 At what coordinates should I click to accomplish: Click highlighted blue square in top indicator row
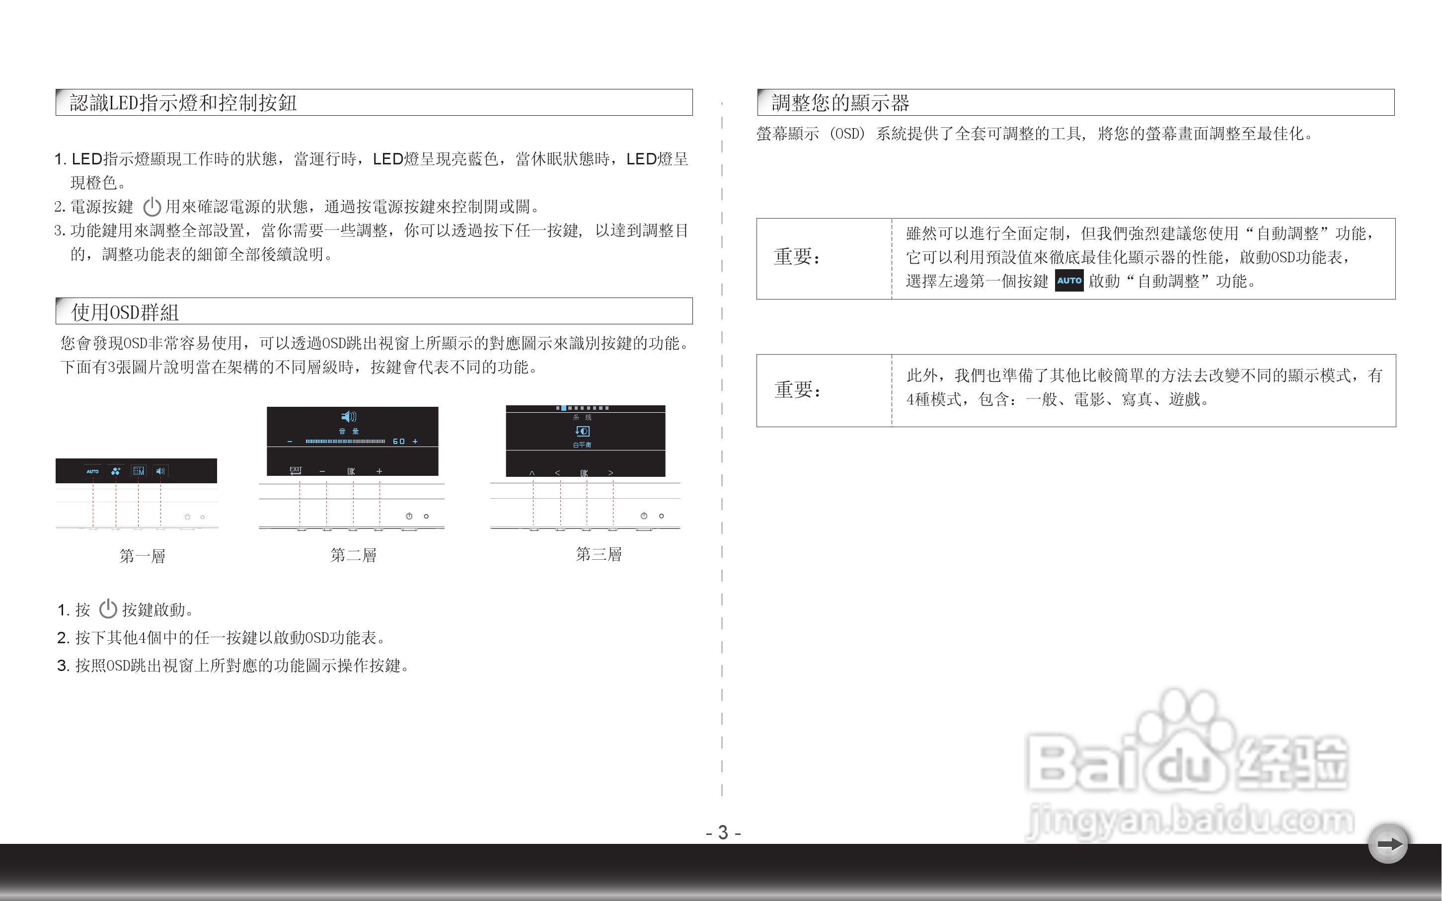[564, 408]
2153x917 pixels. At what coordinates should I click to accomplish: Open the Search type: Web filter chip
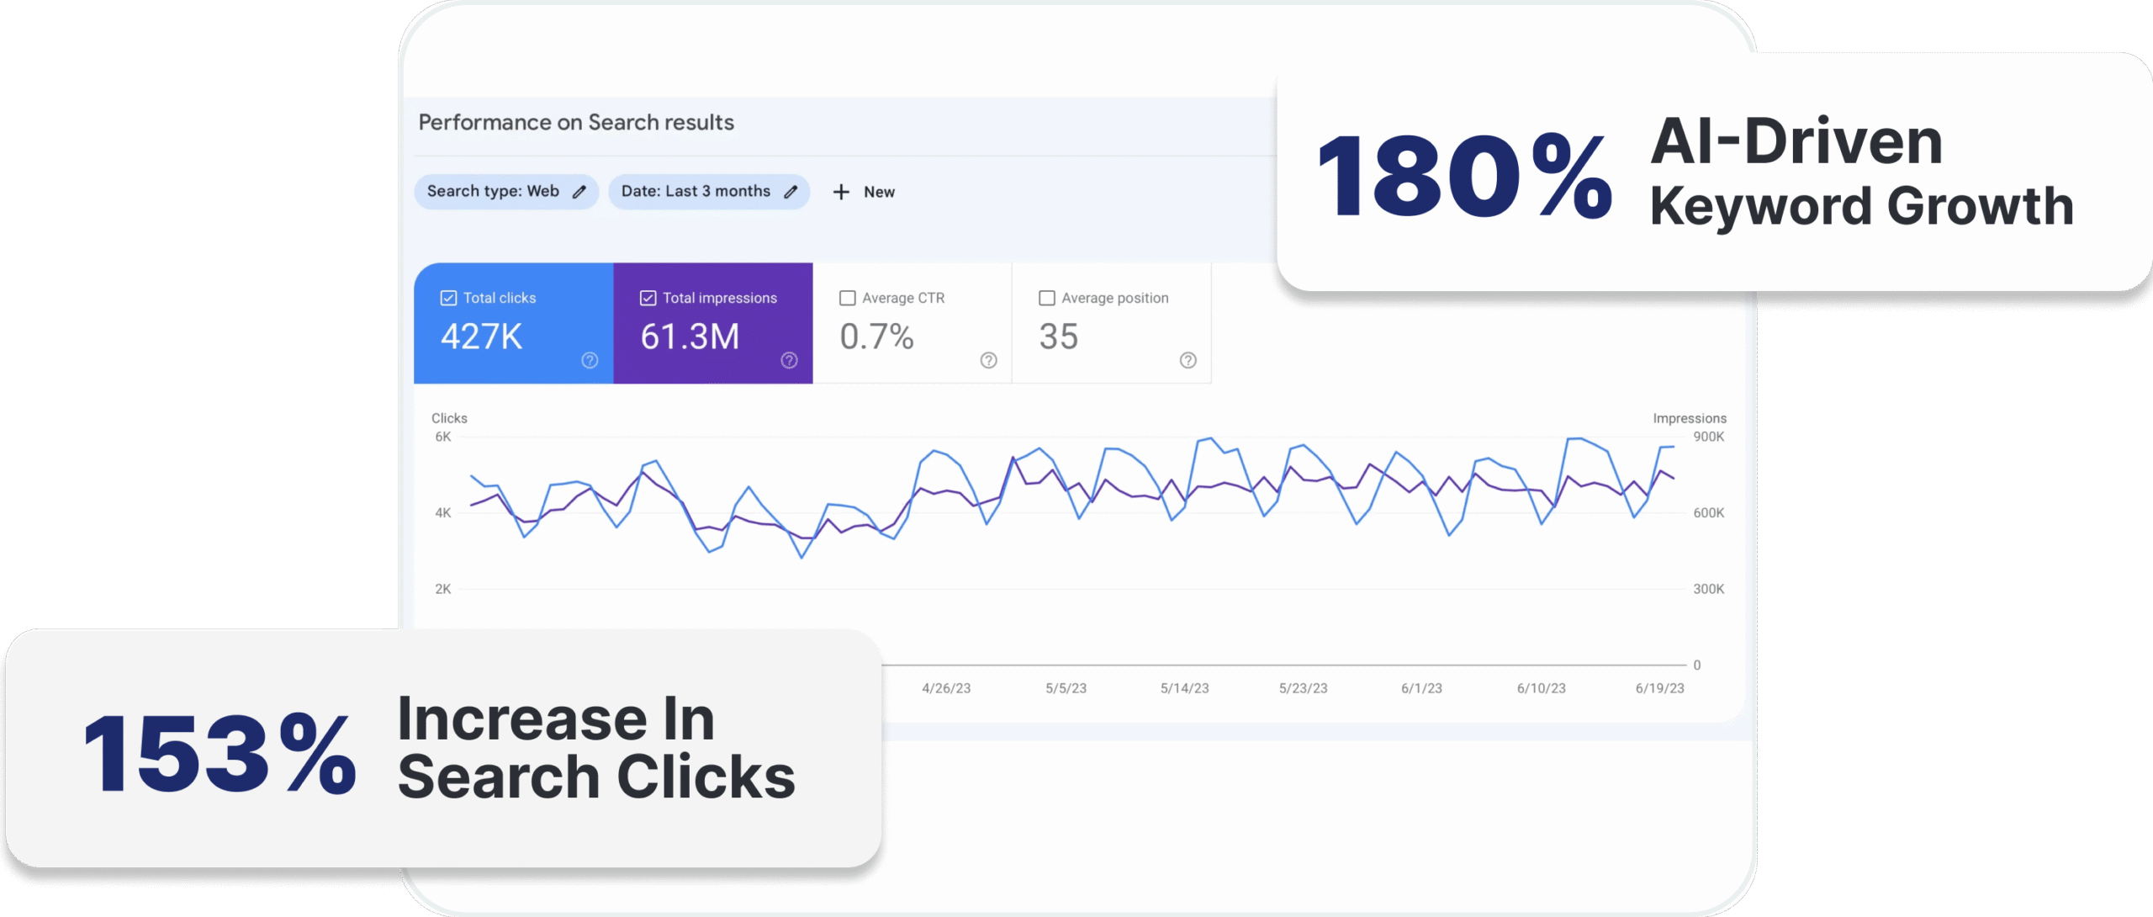point(493,191)
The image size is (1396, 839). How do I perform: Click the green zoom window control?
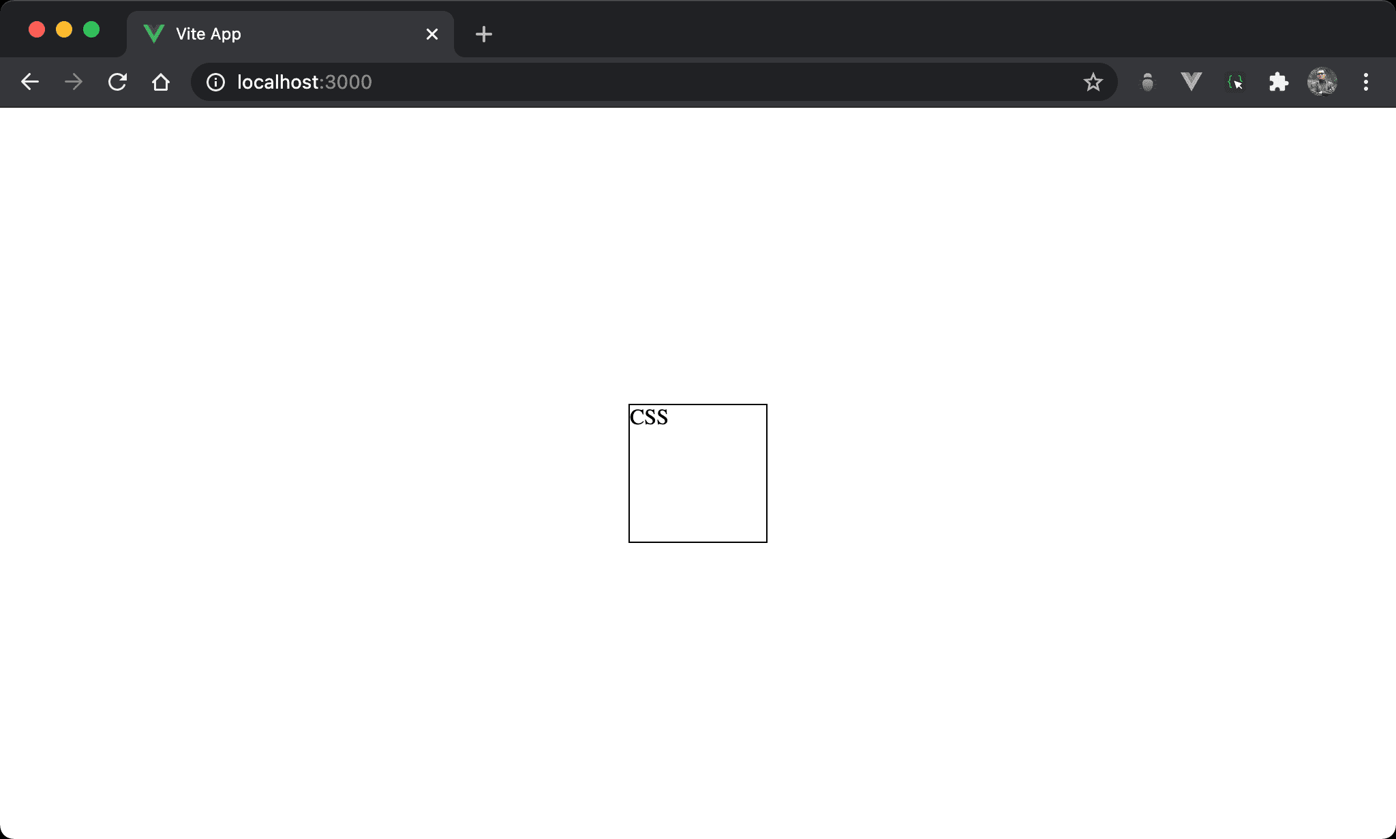(x=91, y=29)
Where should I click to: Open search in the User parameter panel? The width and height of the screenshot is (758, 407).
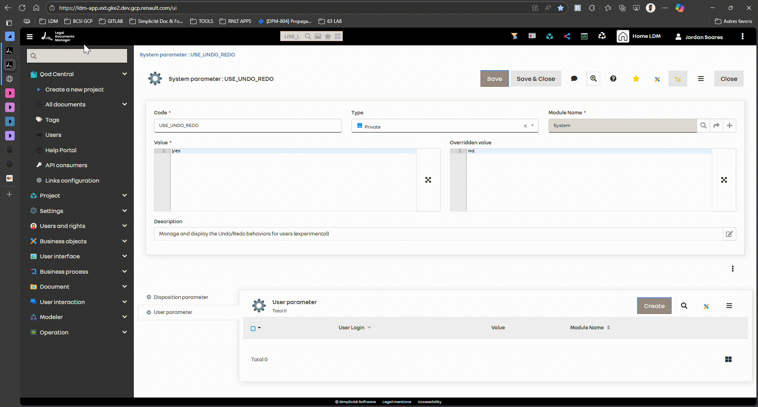pos(684,306)
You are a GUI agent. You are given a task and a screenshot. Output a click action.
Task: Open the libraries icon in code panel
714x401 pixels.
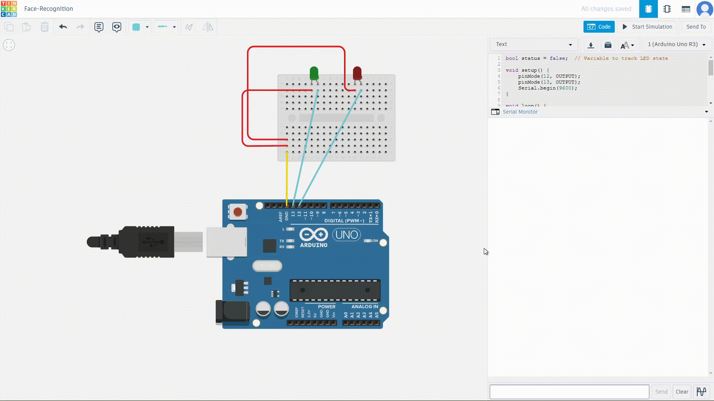608,45
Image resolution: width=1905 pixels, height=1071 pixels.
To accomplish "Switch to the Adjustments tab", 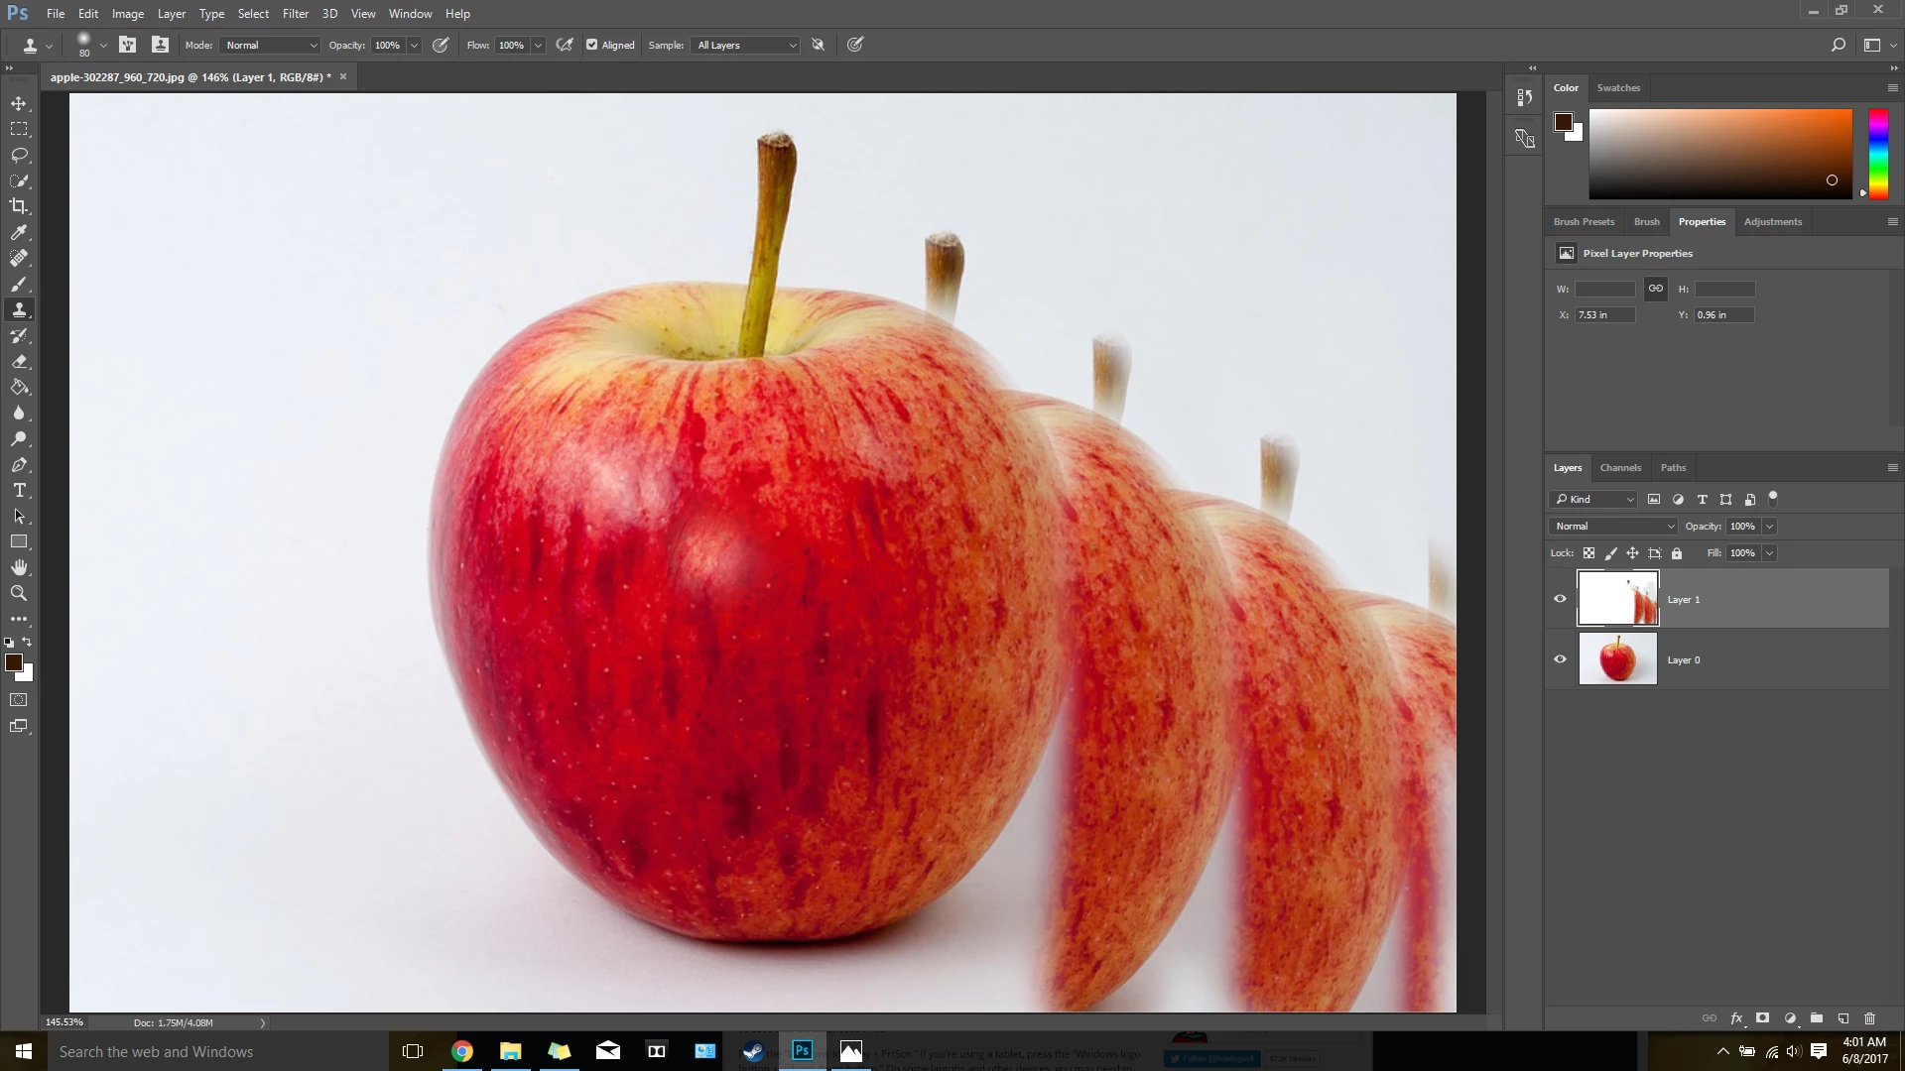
══════════════════════════════
_What is being asked_
Set the pictures aside and transcribe the data above exactly.

_Solution to this problem_
 At what coordinates should I click to accomplish: Click highlighted blue square in top indicator row
[564, 408]
2153x917 pixels. At what coordinates should I click to accomplish: Open the Search type: Web filter chip
point(493,191)
The image size is (1396, 839). How do I perform: Click the green zoom window control?
(x=91, y=29)
Where should I click to: Open search in the User parameter panel? The width and height of the screenshot is (758, 407).
pos(684,306)
You are a GUI agent. You are given a task and a screenshot. Output a click action.
Task: Open the libraries icon in code panel
714x401 pixels.
608,45
Image resolution: width=1905 pixels, height=1071 pixels.
To accomplish "Switch to the Adjustments tab", 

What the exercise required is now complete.